■ **A LISTAGEM**:
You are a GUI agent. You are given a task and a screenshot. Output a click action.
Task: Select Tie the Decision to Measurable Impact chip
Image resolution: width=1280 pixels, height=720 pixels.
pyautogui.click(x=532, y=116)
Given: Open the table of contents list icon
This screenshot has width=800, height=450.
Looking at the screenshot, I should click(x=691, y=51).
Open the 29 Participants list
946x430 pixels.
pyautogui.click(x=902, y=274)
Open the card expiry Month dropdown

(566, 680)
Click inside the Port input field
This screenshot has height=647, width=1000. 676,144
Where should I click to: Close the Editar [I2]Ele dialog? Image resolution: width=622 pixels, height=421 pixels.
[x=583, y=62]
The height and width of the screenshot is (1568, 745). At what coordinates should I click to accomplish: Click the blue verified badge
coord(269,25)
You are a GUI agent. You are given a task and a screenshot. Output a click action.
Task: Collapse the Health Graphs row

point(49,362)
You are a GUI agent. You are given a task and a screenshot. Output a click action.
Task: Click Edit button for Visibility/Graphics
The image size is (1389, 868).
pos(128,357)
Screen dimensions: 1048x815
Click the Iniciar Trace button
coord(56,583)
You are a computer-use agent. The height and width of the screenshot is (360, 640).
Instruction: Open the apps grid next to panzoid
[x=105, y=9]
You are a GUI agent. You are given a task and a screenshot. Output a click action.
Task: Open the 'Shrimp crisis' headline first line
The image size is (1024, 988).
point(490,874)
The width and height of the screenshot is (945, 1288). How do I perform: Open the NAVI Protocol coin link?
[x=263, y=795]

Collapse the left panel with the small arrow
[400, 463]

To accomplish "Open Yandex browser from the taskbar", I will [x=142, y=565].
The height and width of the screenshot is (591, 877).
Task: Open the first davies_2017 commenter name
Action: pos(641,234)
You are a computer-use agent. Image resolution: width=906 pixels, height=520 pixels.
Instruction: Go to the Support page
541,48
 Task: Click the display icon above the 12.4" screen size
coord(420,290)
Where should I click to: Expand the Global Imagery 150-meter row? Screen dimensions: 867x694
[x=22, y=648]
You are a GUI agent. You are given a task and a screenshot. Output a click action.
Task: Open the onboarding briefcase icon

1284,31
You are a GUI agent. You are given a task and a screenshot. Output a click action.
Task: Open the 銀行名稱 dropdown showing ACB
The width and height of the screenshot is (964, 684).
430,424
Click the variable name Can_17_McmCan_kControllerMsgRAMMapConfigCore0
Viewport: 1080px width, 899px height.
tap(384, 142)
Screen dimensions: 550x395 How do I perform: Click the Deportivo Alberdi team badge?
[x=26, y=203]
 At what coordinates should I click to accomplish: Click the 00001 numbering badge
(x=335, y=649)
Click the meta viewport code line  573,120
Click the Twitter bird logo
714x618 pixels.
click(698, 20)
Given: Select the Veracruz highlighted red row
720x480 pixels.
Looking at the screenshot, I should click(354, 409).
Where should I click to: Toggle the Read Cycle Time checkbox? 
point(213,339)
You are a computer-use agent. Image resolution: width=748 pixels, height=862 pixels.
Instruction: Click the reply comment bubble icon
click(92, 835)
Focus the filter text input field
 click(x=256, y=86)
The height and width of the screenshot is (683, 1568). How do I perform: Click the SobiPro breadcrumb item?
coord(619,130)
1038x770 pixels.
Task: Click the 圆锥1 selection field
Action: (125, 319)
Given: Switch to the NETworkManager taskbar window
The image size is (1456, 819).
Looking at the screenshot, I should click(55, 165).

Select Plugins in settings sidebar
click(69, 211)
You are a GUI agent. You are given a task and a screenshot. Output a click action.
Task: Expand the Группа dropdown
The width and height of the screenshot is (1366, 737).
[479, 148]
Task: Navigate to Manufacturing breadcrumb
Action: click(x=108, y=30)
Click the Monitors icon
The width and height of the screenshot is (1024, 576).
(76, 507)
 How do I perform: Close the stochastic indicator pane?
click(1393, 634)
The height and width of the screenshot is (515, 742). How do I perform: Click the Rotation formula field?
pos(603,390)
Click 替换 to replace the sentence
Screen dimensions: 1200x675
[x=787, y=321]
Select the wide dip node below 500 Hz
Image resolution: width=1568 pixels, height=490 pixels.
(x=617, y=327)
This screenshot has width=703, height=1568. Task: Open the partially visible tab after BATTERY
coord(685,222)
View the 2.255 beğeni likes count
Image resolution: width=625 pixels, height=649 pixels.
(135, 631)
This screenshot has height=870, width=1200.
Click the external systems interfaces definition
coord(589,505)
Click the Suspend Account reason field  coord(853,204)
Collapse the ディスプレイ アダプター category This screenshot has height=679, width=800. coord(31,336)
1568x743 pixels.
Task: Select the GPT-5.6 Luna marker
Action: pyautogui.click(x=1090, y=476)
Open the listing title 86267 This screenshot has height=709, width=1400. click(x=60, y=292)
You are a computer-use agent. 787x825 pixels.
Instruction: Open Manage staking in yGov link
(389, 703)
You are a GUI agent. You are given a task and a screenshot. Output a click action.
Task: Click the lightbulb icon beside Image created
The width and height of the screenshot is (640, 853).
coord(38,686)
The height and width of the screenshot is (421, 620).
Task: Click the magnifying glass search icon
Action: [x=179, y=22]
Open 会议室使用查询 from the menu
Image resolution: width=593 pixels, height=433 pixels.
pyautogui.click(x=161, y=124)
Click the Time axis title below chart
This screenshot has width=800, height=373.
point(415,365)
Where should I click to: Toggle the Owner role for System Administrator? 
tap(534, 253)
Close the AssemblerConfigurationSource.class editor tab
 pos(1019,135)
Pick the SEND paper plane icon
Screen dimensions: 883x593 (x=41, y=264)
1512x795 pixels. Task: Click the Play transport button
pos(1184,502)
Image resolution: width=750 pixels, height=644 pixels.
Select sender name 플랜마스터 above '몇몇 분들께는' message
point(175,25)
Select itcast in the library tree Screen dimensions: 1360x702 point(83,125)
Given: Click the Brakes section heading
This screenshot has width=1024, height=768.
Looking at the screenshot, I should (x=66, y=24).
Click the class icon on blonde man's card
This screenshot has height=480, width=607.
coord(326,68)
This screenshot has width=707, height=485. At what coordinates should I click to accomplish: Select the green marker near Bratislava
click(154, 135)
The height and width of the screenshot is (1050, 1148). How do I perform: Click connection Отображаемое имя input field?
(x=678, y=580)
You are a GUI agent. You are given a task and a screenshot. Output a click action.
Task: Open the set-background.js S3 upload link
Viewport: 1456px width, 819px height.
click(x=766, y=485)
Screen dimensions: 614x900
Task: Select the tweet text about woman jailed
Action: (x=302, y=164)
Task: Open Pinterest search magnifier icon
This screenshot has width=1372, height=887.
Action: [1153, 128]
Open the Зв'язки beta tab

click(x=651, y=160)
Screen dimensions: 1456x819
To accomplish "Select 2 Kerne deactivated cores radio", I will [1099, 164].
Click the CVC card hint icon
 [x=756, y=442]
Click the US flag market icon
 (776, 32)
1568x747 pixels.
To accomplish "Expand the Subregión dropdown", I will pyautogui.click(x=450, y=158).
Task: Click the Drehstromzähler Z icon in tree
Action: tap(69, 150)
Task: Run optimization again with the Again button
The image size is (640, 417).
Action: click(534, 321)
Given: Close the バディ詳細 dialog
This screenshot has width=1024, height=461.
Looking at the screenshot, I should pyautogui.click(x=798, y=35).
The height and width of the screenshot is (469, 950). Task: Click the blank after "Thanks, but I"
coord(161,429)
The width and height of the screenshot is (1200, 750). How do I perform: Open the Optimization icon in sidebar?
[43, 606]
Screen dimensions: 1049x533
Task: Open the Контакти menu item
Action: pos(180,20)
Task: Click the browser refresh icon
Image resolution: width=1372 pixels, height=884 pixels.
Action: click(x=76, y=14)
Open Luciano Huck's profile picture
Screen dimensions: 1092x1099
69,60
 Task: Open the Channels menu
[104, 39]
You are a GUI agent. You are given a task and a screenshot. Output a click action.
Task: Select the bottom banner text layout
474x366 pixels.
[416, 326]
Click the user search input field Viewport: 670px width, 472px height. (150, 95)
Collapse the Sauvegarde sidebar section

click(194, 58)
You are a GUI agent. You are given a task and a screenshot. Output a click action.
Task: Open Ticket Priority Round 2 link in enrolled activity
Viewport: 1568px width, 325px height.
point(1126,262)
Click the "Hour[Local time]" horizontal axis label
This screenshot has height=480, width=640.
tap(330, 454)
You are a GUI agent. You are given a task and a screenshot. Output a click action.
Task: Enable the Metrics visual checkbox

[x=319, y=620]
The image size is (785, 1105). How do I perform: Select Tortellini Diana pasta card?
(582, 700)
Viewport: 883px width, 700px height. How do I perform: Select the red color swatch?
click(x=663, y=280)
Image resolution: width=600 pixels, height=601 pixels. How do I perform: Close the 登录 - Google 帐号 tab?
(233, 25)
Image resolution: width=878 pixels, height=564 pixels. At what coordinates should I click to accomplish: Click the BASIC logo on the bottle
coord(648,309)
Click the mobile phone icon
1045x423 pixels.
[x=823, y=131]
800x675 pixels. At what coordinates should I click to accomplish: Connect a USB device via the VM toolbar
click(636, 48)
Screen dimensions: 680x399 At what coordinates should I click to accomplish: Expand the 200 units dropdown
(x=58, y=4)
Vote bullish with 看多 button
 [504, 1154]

■ **REQUISITOS**:
Mostre todas as linhas da listagem acima em que aparece a palavra "dropdown".

■ **RESPOSTA AO EXERCÍCIO**:
Open the card expiry Month dropdown
Task: Open the 銀行名稱 dropdown showing ACB
Task: Expand the Группа dropdown
To accomplish "Expand the Subregión dropdown", I will pyautogui.click(x=450, y=158).
Screen dimensions: 680x399 At what coordinates should I click to accomplish: Expand the 200 units dropdown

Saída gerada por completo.